— START OF Information given —
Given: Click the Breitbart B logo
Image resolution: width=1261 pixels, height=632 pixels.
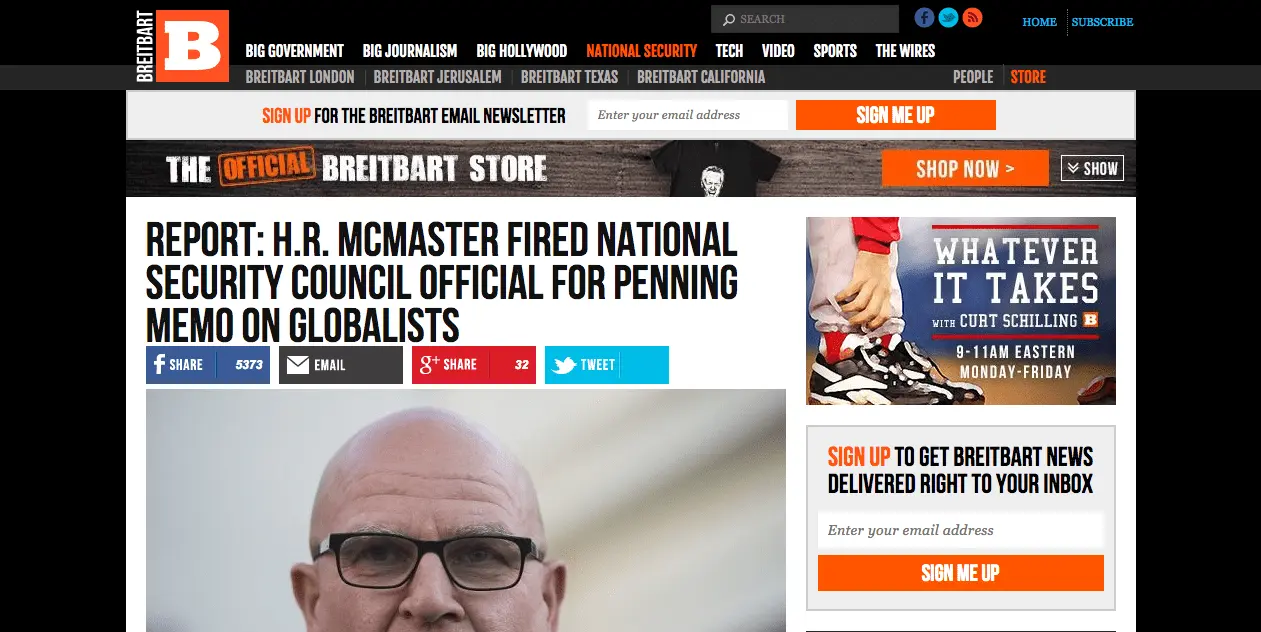Looking at the screenshot, I should click(183, 46).
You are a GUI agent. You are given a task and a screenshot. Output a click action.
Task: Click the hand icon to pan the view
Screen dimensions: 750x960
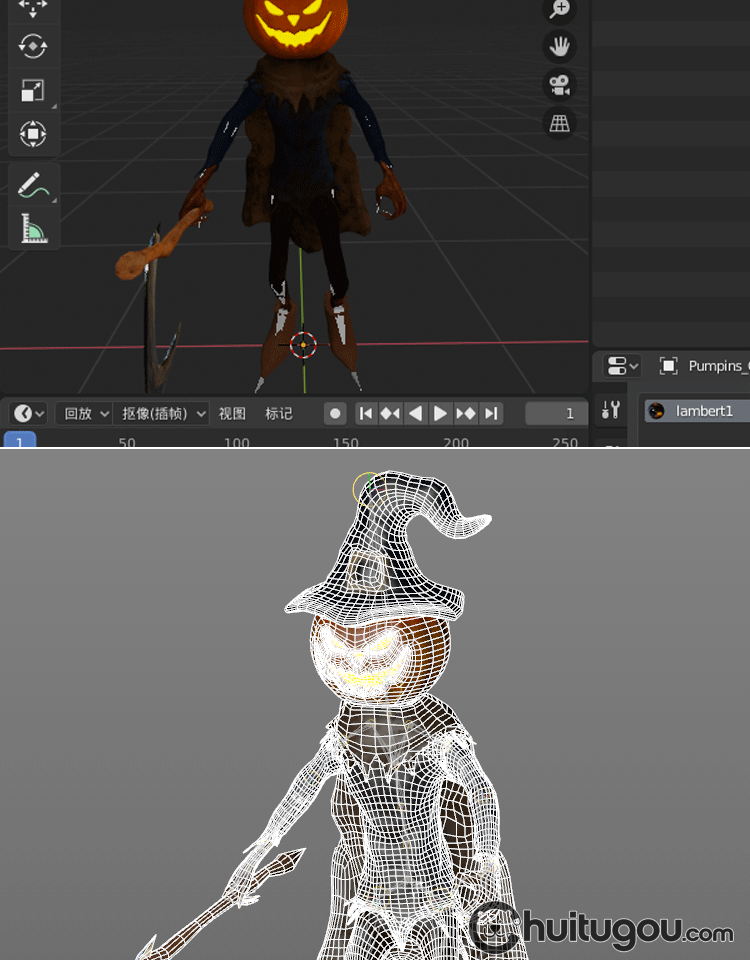click(x=559, y=46)
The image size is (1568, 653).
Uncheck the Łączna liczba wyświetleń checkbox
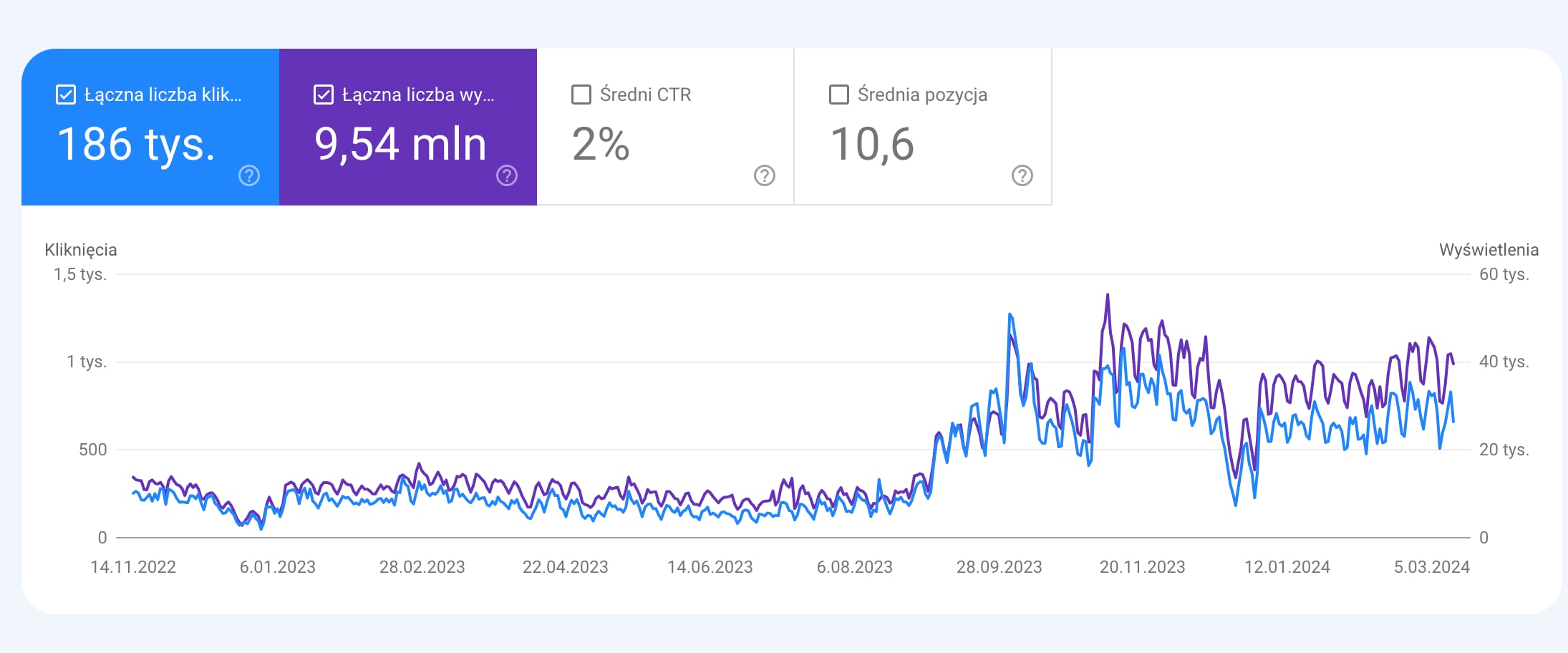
— END OF Information given —
● Requirements
Give the rows above as a numbered list of their lines, with blank lines and the pictures left out.

● Output of the exercise
1. Given: Click the Breitbart B logo
2. Image resolution: width=1261 pixels, height=632 pixels.
3. Looking at the screenshot, I should click(183, 46).
4. You are a GUI agent. You are given a task and a screenshot. Output a click action.
5. Task: Click the hand icon to pan the view
6. Screen dimensions: 750x960
7. click(x=559, y=46)
8. The image size is (1568, 653).
9. Uncheck the Łączna liczba wyświetleń checkbox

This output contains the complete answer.